Ashley: Because my skin had rash after rash, I always wanted to cover up because I didn’t want to stand out or to have people ask me about my skin. In school, my self-esteem was hanging on by a thread because no one else looked like me. Everyone else was wearing cute little tank tops and shorts in high school, but not me. My biggest thing was, “what’s my skin going to do today?” I’d think, “Skin please don’t act up today, I have to run in gym,” or something like that. Any way I could hide my skin, I hid it. There were times I would stay home instead of going out with friends. They’re putting on makeup and looking pretty, and what am I going to do? I have horrible skin.
So I became a recluse in high school. I definitely ate a lot, because when you eat, it comforts you. It was so isolating. My birthday wishes always were, “please let me skin be clear,” or “please let me not have a sleepless night.” I know what it’s like to be up and scratching all night, and then have to wake up for class. It’s exhausting.
HC: Tell me about the importance of connecting with the eczema community? How do you encourage people to break out of their isolation?
Ashley: People stay home for a pimple. Imagine what it’s like for people whose skin won’t cooperate? When you have extremely unpredictable skin? I always tell people to get involved, find support groups. There are a lot of forums online, Facebook groups, and other social media. Reddit has a great eczema community as a great resource, where people talk about their skin conditions. I’ve noticed more older people are starting to come out and talk about it. I didn’t know people in their 50s have eczema. They say to me, “You’ve been itching since ’87, well I’ve been itching since ‘63.” I think it’s great, it’s so much better when you connect with others.
HC: What advice do you give to others who are also facing moderate to severe eczema?
Ashley: First of all, know you’re not alone. There are 30 million people in America that have eczema and even more elsewhere around the world. There are so many people, and we’re starting to connect more and more.

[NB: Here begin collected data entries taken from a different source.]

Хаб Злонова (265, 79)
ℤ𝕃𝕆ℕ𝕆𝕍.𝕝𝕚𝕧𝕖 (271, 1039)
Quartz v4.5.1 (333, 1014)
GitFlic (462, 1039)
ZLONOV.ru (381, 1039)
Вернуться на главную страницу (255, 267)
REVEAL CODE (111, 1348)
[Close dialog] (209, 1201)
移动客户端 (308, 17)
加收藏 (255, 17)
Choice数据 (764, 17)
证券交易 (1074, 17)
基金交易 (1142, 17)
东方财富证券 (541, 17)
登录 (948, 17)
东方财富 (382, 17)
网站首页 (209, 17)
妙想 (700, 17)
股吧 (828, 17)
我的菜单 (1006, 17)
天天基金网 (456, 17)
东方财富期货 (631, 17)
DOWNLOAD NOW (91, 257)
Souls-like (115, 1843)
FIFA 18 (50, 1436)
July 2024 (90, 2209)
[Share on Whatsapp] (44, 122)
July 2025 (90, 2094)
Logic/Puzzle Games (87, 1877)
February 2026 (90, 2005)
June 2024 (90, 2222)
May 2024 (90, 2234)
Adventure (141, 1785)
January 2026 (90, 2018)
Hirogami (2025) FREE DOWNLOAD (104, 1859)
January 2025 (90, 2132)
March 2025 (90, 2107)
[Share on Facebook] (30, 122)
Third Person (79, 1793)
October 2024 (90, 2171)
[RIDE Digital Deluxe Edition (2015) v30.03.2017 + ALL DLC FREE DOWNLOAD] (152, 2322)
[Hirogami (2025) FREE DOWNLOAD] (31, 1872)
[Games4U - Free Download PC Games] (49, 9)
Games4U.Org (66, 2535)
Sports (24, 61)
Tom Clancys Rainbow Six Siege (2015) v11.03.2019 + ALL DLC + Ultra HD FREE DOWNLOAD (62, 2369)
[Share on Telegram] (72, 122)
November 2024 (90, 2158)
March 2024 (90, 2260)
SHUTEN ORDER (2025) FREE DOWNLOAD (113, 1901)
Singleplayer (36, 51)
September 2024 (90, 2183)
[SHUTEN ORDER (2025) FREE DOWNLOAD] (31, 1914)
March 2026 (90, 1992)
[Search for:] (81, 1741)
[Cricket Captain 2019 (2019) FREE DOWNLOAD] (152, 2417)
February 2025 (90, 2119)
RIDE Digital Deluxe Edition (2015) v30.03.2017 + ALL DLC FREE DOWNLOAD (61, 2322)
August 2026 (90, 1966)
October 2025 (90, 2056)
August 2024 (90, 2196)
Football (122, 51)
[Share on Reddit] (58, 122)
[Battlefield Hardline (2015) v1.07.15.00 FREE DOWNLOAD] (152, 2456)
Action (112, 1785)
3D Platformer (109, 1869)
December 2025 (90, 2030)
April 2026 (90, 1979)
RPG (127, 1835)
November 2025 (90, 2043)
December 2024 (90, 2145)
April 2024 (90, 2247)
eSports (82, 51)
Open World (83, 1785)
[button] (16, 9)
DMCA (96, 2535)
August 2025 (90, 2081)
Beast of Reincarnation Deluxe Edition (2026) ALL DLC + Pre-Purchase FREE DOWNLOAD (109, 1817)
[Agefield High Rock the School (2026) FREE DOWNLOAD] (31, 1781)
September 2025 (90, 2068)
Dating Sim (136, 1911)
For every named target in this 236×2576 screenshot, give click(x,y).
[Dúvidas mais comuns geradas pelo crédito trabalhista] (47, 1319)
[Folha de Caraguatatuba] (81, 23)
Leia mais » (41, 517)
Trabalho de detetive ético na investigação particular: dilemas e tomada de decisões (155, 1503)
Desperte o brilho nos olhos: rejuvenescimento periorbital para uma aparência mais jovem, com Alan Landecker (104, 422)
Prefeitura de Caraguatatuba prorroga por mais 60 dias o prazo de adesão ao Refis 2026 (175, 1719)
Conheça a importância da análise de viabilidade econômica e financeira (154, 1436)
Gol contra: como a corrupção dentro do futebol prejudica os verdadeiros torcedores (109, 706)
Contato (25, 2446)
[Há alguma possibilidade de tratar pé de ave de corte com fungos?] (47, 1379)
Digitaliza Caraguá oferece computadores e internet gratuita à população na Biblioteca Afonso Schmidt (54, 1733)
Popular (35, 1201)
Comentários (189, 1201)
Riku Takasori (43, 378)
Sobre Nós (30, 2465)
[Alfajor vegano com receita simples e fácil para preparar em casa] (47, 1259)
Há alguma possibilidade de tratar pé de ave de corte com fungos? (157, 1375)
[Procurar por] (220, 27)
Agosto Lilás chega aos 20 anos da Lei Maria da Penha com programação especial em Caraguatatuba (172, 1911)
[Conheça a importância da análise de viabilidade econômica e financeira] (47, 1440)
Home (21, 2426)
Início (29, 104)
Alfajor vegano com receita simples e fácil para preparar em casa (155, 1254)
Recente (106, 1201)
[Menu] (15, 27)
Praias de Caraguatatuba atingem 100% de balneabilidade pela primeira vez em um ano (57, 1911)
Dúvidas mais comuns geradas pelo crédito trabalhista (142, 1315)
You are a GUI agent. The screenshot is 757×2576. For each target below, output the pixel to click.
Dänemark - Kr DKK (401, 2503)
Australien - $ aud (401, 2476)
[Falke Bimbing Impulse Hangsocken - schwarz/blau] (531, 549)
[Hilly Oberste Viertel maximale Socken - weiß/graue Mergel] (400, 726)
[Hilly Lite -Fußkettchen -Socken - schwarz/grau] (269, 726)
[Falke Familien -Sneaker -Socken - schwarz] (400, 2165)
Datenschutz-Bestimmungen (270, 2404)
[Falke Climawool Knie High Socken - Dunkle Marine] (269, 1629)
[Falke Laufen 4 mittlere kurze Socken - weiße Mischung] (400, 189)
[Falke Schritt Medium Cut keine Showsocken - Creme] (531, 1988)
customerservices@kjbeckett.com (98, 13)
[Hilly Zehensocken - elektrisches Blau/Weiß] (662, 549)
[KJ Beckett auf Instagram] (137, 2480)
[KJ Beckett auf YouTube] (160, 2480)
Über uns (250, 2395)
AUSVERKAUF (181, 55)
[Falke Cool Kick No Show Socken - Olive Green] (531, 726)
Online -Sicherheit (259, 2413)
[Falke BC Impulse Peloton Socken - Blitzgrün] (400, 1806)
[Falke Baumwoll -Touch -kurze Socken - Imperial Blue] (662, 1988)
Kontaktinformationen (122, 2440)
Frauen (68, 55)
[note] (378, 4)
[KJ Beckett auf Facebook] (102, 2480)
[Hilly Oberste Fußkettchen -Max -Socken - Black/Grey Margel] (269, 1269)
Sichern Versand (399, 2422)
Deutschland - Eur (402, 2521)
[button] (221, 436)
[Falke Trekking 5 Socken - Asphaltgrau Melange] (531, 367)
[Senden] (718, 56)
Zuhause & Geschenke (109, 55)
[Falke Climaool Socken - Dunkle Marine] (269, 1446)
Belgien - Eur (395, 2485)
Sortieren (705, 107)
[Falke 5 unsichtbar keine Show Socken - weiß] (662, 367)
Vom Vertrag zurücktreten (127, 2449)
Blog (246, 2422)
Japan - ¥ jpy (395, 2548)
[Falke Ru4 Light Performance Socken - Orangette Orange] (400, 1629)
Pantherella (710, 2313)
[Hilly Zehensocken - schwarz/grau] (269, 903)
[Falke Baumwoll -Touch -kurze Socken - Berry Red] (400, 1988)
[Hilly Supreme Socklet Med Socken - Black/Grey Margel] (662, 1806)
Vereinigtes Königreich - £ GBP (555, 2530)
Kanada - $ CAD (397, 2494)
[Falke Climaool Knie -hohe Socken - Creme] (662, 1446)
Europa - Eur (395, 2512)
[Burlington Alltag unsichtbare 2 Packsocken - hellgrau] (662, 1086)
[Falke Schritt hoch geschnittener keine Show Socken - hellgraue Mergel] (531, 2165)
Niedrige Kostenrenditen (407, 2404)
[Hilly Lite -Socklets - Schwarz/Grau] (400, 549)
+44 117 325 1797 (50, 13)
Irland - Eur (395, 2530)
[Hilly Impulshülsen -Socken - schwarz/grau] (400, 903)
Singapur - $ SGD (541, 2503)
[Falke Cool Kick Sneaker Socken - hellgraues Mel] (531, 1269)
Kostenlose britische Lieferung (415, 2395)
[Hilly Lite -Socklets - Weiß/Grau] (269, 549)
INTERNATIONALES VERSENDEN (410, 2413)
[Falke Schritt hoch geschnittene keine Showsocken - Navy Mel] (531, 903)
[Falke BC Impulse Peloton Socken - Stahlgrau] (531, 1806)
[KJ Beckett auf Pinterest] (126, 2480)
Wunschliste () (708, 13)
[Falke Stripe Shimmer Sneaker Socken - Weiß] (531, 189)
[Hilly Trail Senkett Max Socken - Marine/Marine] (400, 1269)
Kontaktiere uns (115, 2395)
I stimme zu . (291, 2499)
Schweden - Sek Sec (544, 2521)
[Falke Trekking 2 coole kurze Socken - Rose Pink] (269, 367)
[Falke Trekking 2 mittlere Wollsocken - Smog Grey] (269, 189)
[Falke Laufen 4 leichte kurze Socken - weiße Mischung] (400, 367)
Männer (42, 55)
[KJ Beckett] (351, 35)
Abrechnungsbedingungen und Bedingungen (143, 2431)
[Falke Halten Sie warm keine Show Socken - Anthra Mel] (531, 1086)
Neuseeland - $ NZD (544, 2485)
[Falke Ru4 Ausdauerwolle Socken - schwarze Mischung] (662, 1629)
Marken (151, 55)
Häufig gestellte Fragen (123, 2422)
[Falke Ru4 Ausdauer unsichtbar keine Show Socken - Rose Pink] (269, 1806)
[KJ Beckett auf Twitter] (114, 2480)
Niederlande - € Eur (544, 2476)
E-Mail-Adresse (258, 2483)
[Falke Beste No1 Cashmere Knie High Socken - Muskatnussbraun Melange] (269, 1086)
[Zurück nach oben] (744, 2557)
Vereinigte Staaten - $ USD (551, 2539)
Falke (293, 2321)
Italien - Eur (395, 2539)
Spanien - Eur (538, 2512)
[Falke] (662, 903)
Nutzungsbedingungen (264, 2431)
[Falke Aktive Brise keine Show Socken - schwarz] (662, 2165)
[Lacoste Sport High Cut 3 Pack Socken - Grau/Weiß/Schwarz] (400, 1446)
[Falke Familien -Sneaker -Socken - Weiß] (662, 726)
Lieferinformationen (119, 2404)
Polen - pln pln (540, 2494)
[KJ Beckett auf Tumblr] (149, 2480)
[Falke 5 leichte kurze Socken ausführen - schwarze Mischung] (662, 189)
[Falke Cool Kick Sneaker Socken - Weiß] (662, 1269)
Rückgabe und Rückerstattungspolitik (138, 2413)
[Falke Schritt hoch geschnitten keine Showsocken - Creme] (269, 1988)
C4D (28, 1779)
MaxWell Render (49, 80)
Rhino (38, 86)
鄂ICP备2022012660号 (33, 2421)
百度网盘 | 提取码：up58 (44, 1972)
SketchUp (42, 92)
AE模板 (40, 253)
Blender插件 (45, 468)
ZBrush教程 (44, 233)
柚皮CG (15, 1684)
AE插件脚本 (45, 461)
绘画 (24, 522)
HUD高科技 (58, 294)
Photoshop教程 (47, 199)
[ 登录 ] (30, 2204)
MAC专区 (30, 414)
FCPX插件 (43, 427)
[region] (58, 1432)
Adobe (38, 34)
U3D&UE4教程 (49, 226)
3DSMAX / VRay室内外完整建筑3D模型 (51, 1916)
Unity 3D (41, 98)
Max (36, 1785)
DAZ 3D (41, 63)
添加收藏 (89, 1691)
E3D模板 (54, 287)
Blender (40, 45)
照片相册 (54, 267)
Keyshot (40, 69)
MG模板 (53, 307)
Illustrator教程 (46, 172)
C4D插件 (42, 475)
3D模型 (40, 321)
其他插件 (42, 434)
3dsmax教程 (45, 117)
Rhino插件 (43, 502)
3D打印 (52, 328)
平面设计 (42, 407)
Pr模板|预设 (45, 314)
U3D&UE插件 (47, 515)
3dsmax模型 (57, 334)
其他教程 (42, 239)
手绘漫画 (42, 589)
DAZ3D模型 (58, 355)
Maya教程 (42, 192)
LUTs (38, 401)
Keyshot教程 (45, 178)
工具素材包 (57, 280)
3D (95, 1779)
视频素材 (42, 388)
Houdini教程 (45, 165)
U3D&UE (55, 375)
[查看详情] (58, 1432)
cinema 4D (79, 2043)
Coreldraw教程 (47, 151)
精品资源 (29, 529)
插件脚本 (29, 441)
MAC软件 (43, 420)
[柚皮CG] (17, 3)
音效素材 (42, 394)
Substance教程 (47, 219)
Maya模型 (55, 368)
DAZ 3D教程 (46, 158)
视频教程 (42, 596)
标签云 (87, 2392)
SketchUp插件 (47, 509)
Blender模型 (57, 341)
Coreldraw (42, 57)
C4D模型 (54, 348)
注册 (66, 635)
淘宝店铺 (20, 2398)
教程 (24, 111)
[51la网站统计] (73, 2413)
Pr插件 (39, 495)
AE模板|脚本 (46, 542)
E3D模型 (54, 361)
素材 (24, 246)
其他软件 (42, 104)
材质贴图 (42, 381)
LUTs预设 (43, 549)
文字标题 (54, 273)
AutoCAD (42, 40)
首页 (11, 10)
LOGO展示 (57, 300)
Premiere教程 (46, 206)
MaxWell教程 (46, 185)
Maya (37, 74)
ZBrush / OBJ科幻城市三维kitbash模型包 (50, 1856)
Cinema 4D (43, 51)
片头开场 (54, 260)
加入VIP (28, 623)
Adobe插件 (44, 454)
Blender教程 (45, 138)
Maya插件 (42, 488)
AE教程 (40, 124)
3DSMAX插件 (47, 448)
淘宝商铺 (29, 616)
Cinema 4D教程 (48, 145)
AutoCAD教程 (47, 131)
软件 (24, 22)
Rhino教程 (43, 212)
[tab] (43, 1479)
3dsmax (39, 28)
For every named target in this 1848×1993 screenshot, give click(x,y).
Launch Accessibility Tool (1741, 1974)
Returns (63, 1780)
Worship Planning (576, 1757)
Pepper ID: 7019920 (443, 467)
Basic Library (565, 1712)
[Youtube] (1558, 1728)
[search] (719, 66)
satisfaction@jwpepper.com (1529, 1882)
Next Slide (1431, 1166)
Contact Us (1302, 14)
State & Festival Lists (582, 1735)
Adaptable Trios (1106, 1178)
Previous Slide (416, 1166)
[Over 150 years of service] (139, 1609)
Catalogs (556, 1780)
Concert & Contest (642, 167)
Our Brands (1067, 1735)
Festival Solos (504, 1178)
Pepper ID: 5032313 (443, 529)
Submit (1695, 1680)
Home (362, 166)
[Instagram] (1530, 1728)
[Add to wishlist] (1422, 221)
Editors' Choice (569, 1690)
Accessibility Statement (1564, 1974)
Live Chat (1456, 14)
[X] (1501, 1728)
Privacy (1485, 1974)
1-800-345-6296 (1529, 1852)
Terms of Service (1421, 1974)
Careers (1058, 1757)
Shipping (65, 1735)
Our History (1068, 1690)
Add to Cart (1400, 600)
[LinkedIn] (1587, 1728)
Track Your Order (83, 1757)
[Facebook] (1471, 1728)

Secondly, it’s really important to take care of yourself. Eating healthy helps, but it’s also important to take care of your mental health. And start learning what really works for you. Sometimes people throw up their hands and say, “well, my skin is bad anyway, I’ll do whatever I want,” and they give up. You have to have a positive attitude. You have to be aware of what’s going to set it off. Avoid those and go on with your life.
For people with moderate to severe eczema, be aware it’s probably not going to go away. There is no cure, but you can treat it. You have to embrace it.